Contains Duplicate

Problem Statement

LeetCode-217: Given an integer array nums, return true if any value appears at least twice in the array, and return false if every element is distinct.

Approach

The most straightforward approach to solve this problem is to sort the array and then check if there are any duplicate elements. If we find any duplicate elements, we can return true, else return false.

public boolean containsDuplicate(int[] nums) {
    Arrays.sort(nums);
    for(int i=1; i < nums.length; i++){
        if(nums[i] == nums[i-1]){
            return true;
        }
    }
    return false;
}

Or count the number of distinct elements in the array and compare it with the length of the array. If the number of distinct elements is less than the length of the array, then there are duplicate elements in the array.

public boolean containsDuplicate(int[] nums) {
    return Arrays.stream(nums).distinct().count() != nums.length;
}

But both of these approaches have a time complexity of $O(n \log n)$, where $n$ is the number of elements in the array.
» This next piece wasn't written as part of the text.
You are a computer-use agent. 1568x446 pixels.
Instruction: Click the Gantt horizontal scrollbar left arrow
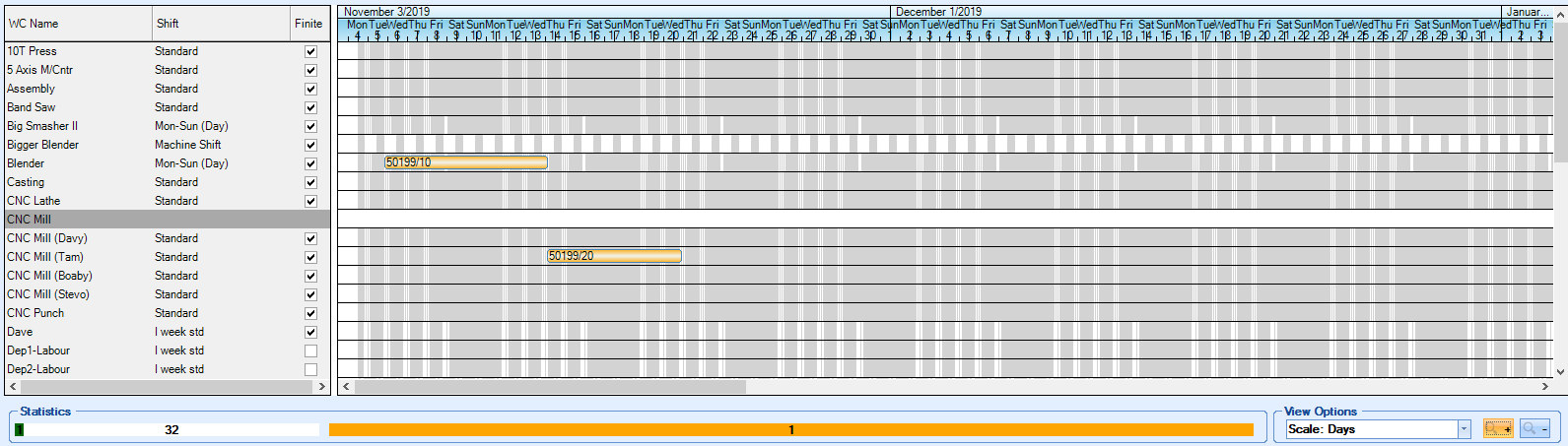345,387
Can we optimize the runtime by compromising on the space complexity? It turns out we can!

What we need is a data structure that allows us to check if an element is already present in the array in constant time and a HashSet is the perfect data structure for this.

A HashSet allows us to store elements in a collection and provides constant time operations for adding, removing, and checking if an element is present in the collection. On a high level, what we need to do is:

1. Create a HashSet to store the elements of the array.
2. Iterate over the array and for each element:
   • Check if the element is already present in the HashSet.
   • If it is present, return true.
   • If it is not present, add the element to the HashSet.

Implementation

Here is a java implementation of the approach:

public boolean containsDuplicate(int[] nums) {
    Set<Integer> cache = new HashSet<>();
    for(int elem : nums){
        if(cache.contains(elem)){
            return true;
        }else{
            cache.add(elem);
        }
    }       
    return false;
}

Additionally, as we know that if the element is already present in a HashSet, the add method will return false. We can use this to our advantage to simplify the code as follows:

public boolean containsDuplicate(int[] nums) {
    Set<Integer> cache = new HashSet<>();
    for(int num : nums){
        if(!cache.add(num)){
            return true;
        }
    }
    return false;
}

Complexity Analysis

The time complexity for this approach is $O(n)$, where $n$ is the number of elements in the array. We iterate over the array once and perform constant time operations for each element.

The space complexity is also $O(n)$ - for all unique elements, due to the HashSet used to store the elements of the array.